[TASK DESCRIPTION] Write out verbatim the lines of the data from the line containing "Task: Open avatar" through the end of the data, including both ends.

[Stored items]
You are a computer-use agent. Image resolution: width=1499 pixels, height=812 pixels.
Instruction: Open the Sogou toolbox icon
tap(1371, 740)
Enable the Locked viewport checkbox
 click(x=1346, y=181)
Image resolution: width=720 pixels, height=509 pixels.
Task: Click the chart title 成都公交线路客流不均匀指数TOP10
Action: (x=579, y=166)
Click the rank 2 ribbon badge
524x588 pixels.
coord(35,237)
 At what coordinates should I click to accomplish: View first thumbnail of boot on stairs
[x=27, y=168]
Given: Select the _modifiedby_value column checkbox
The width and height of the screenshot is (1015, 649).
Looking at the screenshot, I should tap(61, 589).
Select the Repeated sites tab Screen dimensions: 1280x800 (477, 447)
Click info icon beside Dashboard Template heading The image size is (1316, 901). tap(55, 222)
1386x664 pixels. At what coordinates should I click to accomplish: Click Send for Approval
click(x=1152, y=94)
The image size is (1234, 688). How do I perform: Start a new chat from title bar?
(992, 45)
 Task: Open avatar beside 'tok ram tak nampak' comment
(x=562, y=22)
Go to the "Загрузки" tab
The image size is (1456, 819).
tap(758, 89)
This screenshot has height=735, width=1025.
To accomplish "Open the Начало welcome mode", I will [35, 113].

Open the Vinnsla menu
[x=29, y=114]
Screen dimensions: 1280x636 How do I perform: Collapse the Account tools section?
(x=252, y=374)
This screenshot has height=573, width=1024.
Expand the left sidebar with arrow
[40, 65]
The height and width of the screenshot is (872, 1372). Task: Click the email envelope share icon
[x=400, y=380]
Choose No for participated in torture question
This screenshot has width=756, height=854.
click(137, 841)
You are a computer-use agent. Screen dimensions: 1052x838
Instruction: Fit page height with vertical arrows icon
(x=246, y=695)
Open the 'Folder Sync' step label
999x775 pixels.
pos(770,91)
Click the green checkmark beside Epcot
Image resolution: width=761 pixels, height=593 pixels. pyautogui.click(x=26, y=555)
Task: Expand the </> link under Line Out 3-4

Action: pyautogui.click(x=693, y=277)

[RESPONSE TO THIS TASK]
 Task: Open avatar beside 'tok ram tak nampak' comment
(x=562, y=22)
Go to the "Загрузки" tab
The image size is (1456, 819).
tap(758, 89)
This screenshot has height=735, width=1025.
To accomplish "Open the Начало welcome mode", I will [35, 113].

Open the Vinnsla menu
[x=29, y=114]
Screen dimensions: 1280x636 How do I perform: Collapse the Account tools section?
(x=252, y=374)
This screenshot has height=573, width=1024.
Expand the left sidebar with arrow
[40, 65]
The height and width of the screenshot is (872, 1372). Task: Click the email envelope share icon
[x=400, y=380]
Choose No for participated in torture question
This screenshot has width=756, height=854.
click(137, 841)
You are a computer-use agent. Screen dimensions: 1052x838
Instruction: Fit page height with vertical arrows icon
(x=246, y=695)
Open the 'Folder Sync' step label
999x775 pixels.
pos(770,91)
Click the green checkmark beside Epcot
Image resolution: width=761 pixels, height=593 pixels. pyautogui.click(x=26, y=555)
Task: Expand the </> link under Line Out 3-4

Action: pyautogui.click(x=693, y=277)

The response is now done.